Message par anouk Dim 6 Sep 2015 - 23:03

version ultime prête à intégrer mon nouveau recueil de nouvelles
Le Défilé


Sur la place, la chaleur était accablante. Les représentants officiels se tenaient immobiles, observant un silence solennel. Un échantillon de la population locale triée sur le volet assistait à la cérémonie du 14 Juillet, fête nationale française. C’était le prétexte symbolique pour exprimer une allégeance de bon aloi, fraterniser ou faire semblant, consolider l’entente cordiale de rigueur. Les chefs des différentes communautés devaient se saluer mutuellement. D’un côté, il y avait des uniformes bien repassés, rutilants de décorations militaires, de l’autre, le costume local éclatant de blancheur.

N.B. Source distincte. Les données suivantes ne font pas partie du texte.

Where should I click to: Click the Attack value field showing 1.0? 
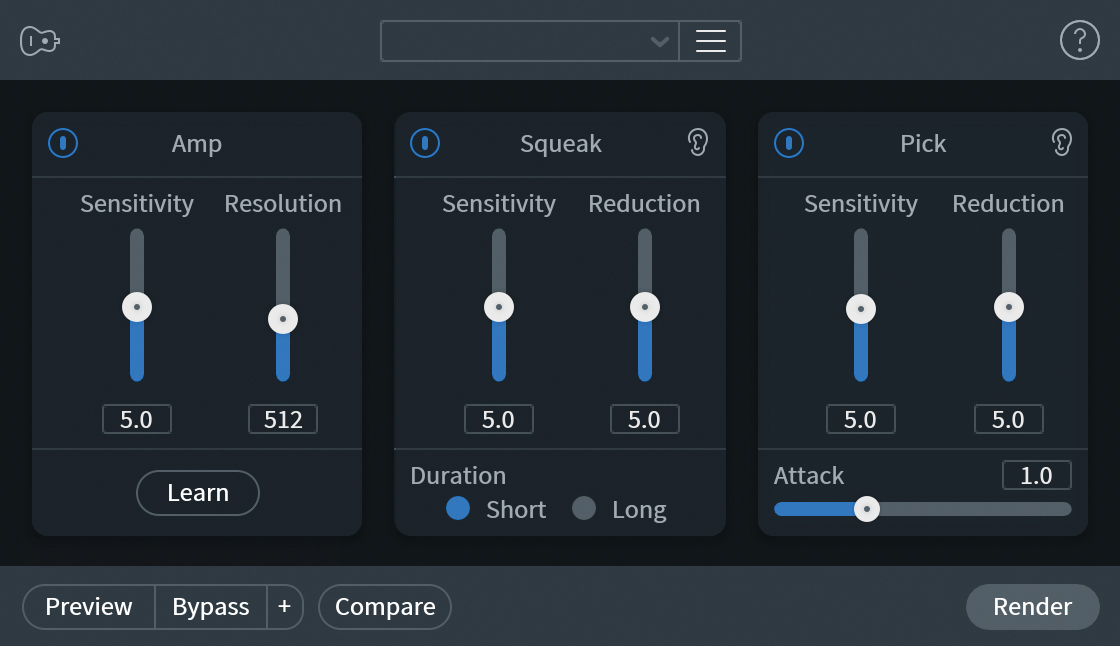coord(1036,475)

Le soleil était au zénith. La sueur perlait sur les fronts. Ici, aux confins du désert, loin des tumultes urbains, le chergui, ce vent brûlant, s’installait et soufflerait plusieurs jours d’affilée. A l’extérieur du village entouré de remparts, les pistes tracées dans la terre ocre semblaient ne mener nulle part. Il était fréquent de voir un âne famélique chargé de sacs, portant l’homme assis sur son dos tandis que des coups de bâton agaçaient ses flancs. La femme suivait courbée en deux sous le poids des fagots. Derrière elle, parfois, cheminaient les dromadaires à la mine dédaigneuse conduits par un homme venu du grand sud à l’occasion du souk. Les contrastes de couleur rehaussaient la beauté aride du paysage qui s’étendait au pied de l’Anti-Atlas.

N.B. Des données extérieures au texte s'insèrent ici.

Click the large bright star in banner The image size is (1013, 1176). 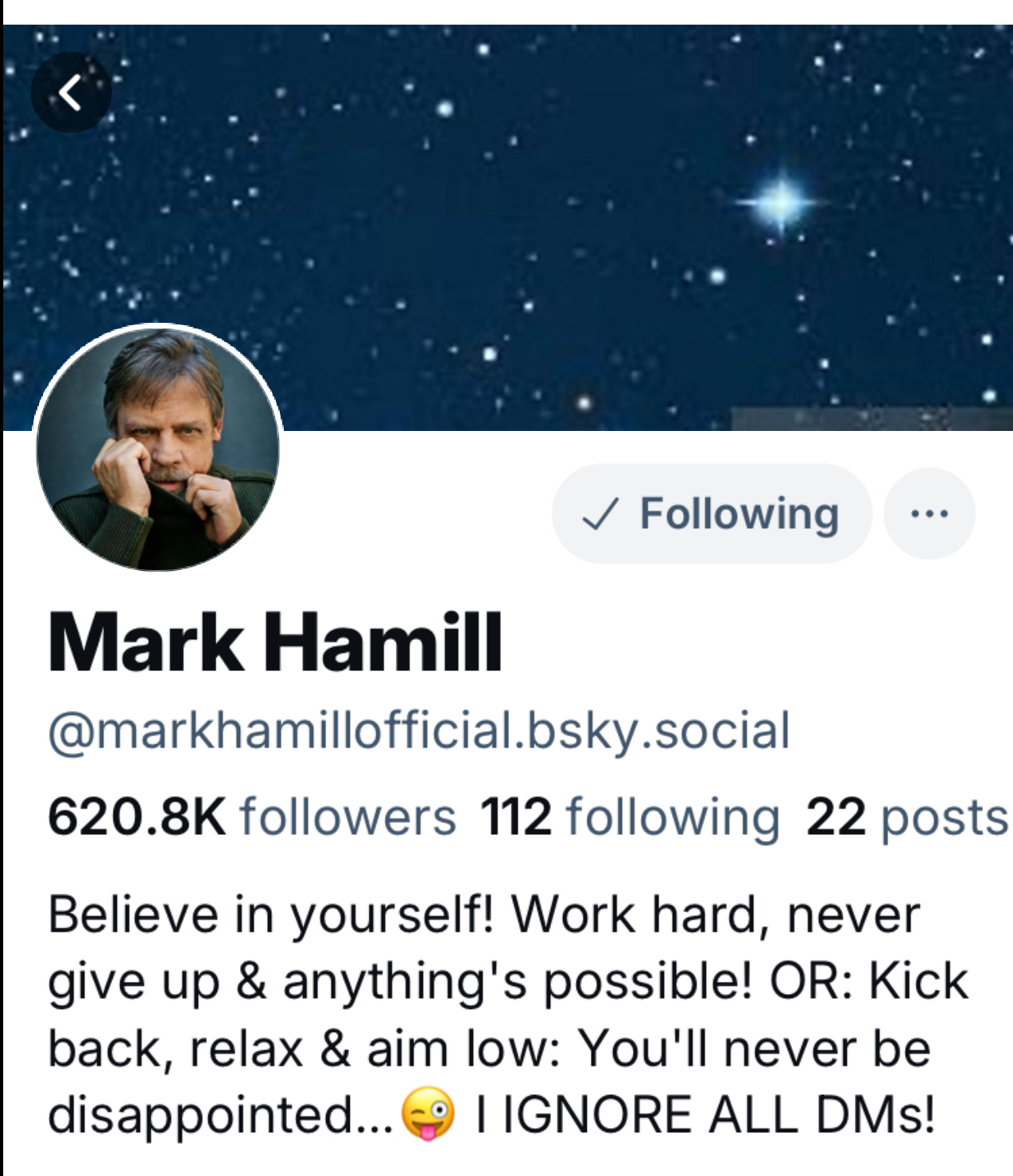(782, 203)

La Marseillaise fut chantée puis le silence s’établit, seulement troublé par les assauts du vent et le claquement des drapeaux. Le cortège des officiels se mit en mouvement. L’enfant tenait fermement la main de sa mère, soigneusement gantée de dentelle ivoire. Ebloui par tant de fastes, il ouvrait grand ses yeux. Il reconnut l’uniforme et la musique de la Légion Etrangère. Mais l’enfant savait qu’il ne verrait plus son père parmi les officiers. Ce dernier était parti avec son bataillon en Indochine. Cela faisait maintenant plusieurs années qu’il vivait dans ce pays lointain. Sa mère disait qu’il était prisonnier. L’enfant ne comprenait pas qu’on puisse aller au bout du monde s’enfermer dans des cachots infestés par la malaria et le typhus. Il connaissait ces maladies mortelles. Il avait cherché leur signification dans l’encyclopédie.

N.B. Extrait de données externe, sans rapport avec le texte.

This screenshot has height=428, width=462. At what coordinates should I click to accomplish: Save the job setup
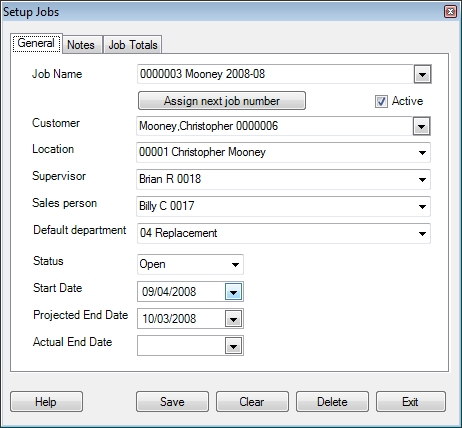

Tout à coup, un homme, dissimulé par la capuche de son burnous, l’injuria, lui cracha en plein visage et, en une fraction de seconde, le pénétra d’un doigt vengeur. L’enfant continua à marcher sans se retourner, bouleversé par ce qu’il venait de subir. Il y eut quelques remous dans la foule. La mine impassible, le regard farouche, les indigènes formaient un rang hostile.
La honte, la peur, le secret, la souillure, cet instant effrayant et irréel, ce moment d’horreur muette, le sentiment d’avoir été la cible d’une haine viscérale, tout déferla en même temps dans sa tête. Par crainte de représailles et d’une émeute, il ne dit rien à personne. Le temps se chargea du reste. Il oublia cet acte infâme.

Adulte, il assista en touriste au défilé du 14 juillet sur les Champs Elysées. Le soleil faisait grise mine. Une pluie fine et persistante tombait. Il y avait peu de monde. Les gens boudaient leur Président. Le pays était au plus bas socialement et économiquement.. En entendant la musique de la Légion Etrangère, les images d’un autre défilé surgirent. Il ressentit le même effroi que jadis, la peur des représailles s’il avait parlé et le poids du silence qui l’avait oppressé. Alors il comprit que tout avait été celé malgré lui dans son subconscient. Il put enfin se libérer de ce cauchemar.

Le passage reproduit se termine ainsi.